Un esempio concreto è il progetto El Museo Situado del Museo Reina Sofia6,che ha cercato di invertire il solito rapporto tra museo e contesto. Di solito, un grande museo, specialmente se di grande prestigio, diventa un agente di gentrificazione nei quartieri circostanti. Borja-Villel, invece, ha collaborato con gruppi di migranti e con i movimenti sociali del quartiere Lavapiés, dove si trova il museo, mettendo a disposizione spazi e risorse, offrendo il museo come uno spazio aperto anziché come “nemico” delle classi popolari. Ha cercato di lavorare sulle collezioni contestualizzandole nel contesto politico e sociale, dando alla collezione una prospettiva materialista piuttosto che idealista. In altre parole, anziché collocare le opere solo nella storia dell’arte, le ha inserite nella storia politica e sociale della Spagna e oltre.

● **Materiale fornito**:
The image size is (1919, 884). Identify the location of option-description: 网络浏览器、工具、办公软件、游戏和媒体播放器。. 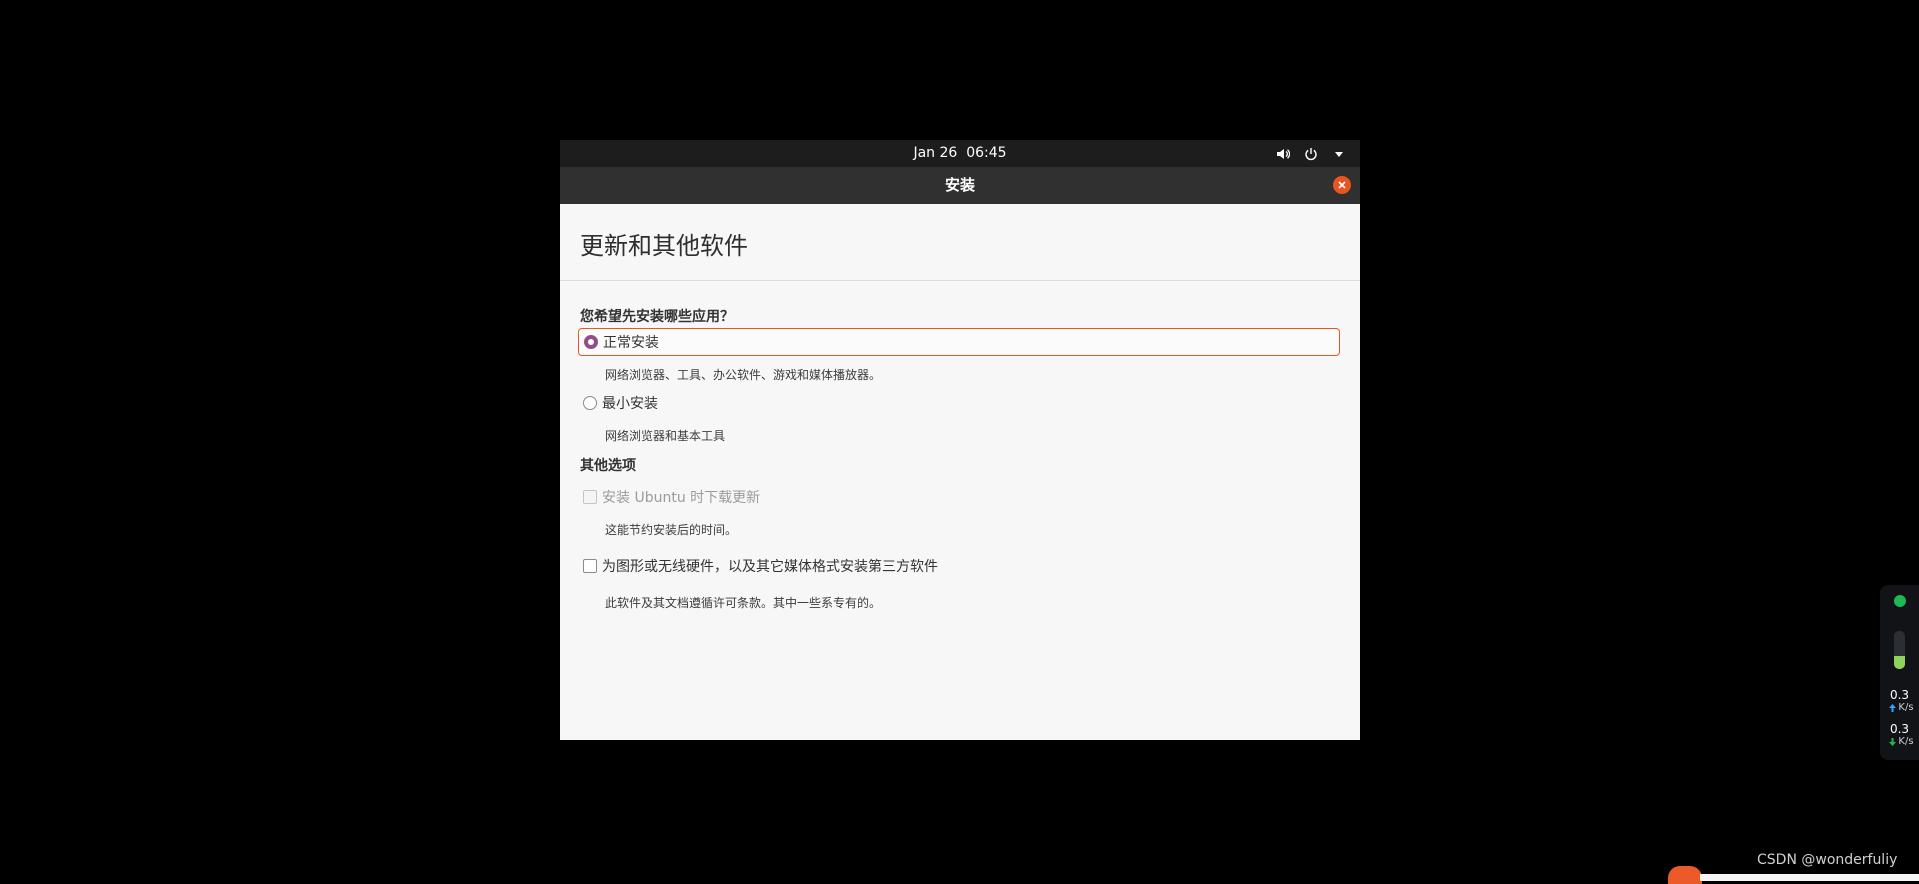
(744, 375).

● **Azione richiesta**:
Per favore, rispondi a queste domande sul testo dedicato al progetto El Museo Situado:
1. In quale quartiere si trova il museo?
2. Con quali gruppi ha collaborato Borja-Villel?
3. Quale prospettiva ha dato alla collezione, invece di quella idealista?
I dati costituiscono materiale a sé stante.

● **Risposta di seguito**:
1. Nel quartiere Lavapiés.
2. Con gruppi di migranti e con i movimenti sociali del quartiere.
3. Una prospettiva materialista.